Could you please repeat the data below word for word?

---------- Entries supplied

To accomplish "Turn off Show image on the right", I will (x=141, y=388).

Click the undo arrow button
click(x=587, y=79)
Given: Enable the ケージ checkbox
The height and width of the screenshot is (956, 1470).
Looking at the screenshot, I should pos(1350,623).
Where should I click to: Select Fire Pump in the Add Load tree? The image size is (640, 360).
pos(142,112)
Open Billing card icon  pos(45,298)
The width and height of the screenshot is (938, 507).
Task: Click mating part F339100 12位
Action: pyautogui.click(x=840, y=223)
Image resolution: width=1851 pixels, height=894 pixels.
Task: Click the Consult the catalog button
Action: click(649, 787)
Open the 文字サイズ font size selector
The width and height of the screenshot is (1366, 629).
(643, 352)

--------------------

-- Result of this task --
To accomplish "Turn off Show image on the right", I will (x=141, y=388).

Click the undo arrow button
click(x=587, y=79)
Given: Enable the ケージ checkbox
The height and width of the screenshot is (956, 1470).
Looking at the screenshot, I should pos(1350,623).
Where should I click to: Select Fire Pump in the Add Load tree? The image size is (640, 360).
pos(142,112)
Open Billing card icon  pos(45,298)
The width and height of the screenshot is (938, 507).
Task: Click mating part F339100 12位
Action: pyautogui.click(x=840, y=223)
Image resolution: width=1851 pixels, height=894 pixels.
Task: Click the Consult the catalog button
Action: click(649, 787)
Open the 文字サイズ font size selector
The width and height of the screenshot is (1366, 629).
(643, 352)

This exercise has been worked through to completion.